Moving beyond the regulations, I believe that there are other equally important reasons for reversing the district court's requirement that the dual notification system be maintained. First, the district court did not give sufficient deference to the determination of the state agencies that the dual notification system was "cumbersome to administer, inefficient and confusing to the patient," and that the single notification system, by contrast, "would benefit the patient and help streamline the complex network of Medicaid regulations." In addition to saving the extra expense of a duplicative system, the single notification system works to the patient's advantage by advising him simultaneously of both the URC decision and of his right to challenge that decision. Although some patients will not receive notice under either system so long as it is administered by fallible human beings, that is no reason for preferring the judgment of the district court to the judgment of state officials who are entrusted with running these programs, who are intimately acquainted with the problems involved, and whose duty and interest is to see the program run smoothly. Where, as here, such officials make changes in the program within the realm of the discretion permitted to them under the regulations their decisions are entitled to considerable deference by the federal judiciary.

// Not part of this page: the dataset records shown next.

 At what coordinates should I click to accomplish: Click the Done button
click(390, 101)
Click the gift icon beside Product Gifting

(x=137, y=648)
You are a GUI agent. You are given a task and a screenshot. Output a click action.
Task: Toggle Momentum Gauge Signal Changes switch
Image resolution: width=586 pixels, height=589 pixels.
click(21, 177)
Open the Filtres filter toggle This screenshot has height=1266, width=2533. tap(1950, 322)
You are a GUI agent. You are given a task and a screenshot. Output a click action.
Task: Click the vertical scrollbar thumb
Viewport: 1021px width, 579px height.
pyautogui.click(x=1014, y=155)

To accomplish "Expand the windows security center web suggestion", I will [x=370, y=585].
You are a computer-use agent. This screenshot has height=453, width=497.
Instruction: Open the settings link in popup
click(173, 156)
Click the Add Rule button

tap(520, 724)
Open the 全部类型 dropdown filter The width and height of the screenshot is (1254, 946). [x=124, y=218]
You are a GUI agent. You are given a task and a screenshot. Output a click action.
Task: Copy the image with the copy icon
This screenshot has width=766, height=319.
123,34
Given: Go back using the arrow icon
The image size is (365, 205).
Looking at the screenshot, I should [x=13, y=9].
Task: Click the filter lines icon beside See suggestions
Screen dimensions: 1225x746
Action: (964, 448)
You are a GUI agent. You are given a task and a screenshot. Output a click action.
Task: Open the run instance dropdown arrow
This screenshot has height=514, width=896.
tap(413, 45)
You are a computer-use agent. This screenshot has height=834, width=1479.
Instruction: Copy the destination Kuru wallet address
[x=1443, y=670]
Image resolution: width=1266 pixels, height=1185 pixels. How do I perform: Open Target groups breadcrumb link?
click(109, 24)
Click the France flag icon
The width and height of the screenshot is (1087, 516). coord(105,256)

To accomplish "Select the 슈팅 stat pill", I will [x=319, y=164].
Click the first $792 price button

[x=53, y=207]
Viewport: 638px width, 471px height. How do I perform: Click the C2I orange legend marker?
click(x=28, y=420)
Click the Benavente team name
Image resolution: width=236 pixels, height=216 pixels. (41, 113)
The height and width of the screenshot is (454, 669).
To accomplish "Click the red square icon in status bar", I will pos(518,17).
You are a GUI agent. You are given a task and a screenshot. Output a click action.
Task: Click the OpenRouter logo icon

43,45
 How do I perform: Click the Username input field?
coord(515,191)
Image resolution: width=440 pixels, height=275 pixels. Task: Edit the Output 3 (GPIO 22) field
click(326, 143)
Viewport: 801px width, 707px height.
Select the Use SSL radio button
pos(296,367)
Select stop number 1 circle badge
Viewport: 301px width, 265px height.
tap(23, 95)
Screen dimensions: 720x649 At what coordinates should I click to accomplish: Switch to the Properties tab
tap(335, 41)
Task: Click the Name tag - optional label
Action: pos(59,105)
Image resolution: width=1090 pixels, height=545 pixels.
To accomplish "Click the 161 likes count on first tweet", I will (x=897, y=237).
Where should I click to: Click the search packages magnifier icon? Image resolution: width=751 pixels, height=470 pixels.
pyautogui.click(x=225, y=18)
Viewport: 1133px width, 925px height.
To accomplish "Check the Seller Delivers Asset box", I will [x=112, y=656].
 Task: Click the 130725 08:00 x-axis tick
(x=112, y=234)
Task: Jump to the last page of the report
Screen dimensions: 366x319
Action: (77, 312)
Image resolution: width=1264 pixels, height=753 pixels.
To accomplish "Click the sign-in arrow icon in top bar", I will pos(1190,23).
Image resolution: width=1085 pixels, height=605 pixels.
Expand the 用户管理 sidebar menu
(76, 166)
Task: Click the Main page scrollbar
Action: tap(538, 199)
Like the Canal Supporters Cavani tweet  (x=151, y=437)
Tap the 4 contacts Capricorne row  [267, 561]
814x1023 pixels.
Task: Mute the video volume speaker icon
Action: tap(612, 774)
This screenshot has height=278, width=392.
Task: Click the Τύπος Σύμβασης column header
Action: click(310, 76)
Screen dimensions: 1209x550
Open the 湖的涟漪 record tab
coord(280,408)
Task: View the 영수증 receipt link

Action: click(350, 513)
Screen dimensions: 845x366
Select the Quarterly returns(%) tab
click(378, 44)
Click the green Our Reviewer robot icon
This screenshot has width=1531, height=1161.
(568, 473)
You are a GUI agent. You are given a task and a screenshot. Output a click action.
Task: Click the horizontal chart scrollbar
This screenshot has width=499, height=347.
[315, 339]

Second, I believe that private plaintiffs who have not exhausted their administrative remedies bear an especially heavy burden in seeking to have a federal court upset a carefully considered state agency decision, particularly when they cannot refer to even one regulation prohibiting that decision. The federal courts are not ombudsmen. Plaintiffs should have brought their complaint in the first instance to HEW which is charged with administering the Medicaid program and which presumably has more expertise in this area than federal judges. Indeed, plaintiffs have not even bothered to find out what HEW's position on this matter is. Certainly we should be aware of HEW's position before we hazard a decision which may interfere with a complicated regulatory scheme. Burford v. Sun Oil Co., 319 U.S. 315, 63 S.Ct. 1098, 87 L.Ed. 1424 (1943). If HEW is not satisfied with the manner in which the state is carrying out the program, it has the duty and the authority to take the necessary action.